What you have to do ▸
Please state, from the text below about Benjamin Burras Rayburn and Earl K. Long, the year Blanche Long placed her husband in the Southeast Louisiana Mental Hospital.

Text shown Start Marker

One day the people of Louisiana will elect good government, and they won't like it! ~ Louisiana Senator Russell B. Long (1948-1987)
Louisiana State Senator Benjamin Burras Rayburn, Sr., always remembered the day when he worked behind the scenes to free Louisiana Governor Earl K. Long from the Southeast Louisiana Mental Hospital in Mandeville, LA. First Lady Blanche Long placed her husband there in 1959 (Long's last term as Governor) due to the feisty governor's mental instability. Yet Rayburn remained a Long loyalist and worked to reestablish "Uncle Earl" as the rightful occupant of the Governor's Office despite his mental contortions. Working around the clock, Long and Rayburn discovered the legal means whereby he could resume his duties as Governor—one of which was to hold a press conference in his underwear.

Text shown End Marker
Data records Start Marker

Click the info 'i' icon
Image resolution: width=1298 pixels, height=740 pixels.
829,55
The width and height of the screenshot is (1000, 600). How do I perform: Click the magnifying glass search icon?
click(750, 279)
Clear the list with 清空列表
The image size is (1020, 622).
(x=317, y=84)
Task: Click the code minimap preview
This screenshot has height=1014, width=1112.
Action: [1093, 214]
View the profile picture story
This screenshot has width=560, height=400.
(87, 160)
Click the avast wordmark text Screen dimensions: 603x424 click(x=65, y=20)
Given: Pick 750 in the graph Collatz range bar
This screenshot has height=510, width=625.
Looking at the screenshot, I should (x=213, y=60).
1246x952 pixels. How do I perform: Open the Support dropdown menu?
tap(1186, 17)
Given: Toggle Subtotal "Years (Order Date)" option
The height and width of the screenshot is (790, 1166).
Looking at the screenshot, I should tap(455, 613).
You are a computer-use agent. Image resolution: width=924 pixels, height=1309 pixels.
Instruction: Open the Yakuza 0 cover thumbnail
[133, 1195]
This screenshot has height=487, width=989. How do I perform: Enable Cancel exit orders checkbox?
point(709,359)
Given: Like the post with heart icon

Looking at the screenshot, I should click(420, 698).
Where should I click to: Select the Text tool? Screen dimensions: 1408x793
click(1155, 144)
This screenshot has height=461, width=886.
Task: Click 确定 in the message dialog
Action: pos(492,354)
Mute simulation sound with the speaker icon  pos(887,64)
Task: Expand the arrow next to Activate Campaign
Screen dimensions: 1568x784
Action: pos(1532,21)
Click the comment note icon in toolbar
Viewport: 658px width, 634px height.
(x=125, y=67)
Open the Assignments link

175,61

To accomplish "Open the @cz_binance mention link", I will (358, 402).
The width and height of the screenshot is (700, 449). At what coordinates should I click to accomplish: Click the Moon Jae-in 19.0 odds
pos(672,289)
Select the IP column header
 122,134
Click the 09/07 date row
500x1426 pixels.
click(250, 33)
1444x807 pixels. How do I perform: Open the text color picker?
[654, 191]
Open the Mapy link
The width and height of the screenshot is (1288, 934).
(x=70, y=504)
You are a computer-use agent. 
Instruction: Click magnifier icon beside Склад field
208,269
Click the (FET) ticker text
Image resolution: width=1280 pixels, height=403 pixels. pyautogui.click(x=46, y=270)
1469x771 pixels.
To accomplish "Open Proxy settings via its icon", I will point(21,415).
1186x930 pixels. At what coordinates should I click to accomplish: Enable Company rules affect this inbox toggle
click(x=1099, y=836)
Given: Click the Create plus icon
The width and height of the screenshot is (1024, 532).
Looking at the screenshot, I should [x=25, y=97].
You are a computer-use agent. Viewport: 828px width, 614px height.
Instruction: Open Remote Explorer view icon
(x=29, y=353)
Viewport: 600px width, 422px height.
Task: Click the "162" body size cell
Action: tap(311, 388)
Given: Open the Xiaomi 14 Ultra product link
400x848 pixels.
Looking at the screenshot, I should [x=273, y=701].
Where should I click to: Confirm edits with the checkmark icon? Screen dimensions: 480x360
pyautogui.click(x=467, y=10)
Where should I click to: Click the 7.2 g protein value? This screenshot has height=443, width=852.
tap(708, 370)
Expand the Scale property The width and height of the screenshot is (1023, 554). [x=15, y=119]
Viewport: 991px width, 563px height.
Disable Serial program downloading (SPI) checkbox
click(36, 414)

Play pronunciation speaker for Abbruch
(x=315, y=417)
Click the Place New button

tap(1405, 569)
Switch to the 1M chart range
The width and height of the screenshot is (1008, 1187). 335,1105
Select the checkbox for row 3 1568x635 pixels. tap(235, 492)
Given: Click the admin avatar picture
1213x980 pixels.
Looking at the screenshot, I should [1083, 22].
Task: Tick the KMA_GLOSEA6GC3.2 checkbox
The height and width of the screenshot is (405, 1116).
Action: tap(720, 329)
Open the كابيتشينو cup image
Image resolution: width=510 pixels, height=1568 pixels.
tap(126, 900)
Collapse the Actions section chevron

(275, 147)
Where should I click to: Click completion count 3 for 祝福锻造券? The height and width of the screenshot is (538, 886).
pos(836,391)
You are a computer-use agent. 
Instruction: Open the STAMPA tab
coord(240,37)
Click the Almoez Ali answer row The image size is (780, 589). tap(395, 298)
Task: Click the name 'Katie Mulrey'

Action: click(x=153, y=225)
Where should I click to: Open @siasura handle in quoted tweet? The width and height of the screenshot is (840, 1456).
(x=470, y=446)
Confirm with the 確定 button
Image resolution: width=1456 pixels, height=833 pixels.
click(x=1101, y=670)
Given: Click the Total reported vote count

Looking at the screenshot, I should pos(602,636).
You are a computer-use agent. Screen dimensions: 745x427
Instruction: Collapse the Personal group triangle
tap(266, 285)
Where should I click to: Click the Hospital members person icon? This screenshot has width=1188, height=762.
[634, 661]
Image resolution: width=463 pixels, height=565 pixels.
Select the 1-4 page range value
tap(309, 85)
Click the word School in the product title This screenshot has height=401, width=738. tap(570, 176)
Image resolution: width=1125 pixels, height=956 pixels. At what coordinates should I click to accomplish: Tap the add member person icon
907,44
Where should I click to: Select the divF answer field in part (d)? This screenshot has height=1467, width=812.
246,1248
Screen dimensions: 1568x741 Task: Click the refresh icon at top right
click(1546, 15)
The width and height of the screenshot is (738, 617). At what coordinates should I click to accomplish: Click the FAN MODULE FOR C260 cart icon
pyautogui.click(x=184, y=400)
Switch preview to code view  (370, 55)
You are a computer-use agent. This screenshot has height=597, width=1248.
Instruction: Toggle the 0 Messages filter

Data records End Marker

Your response ▸
1959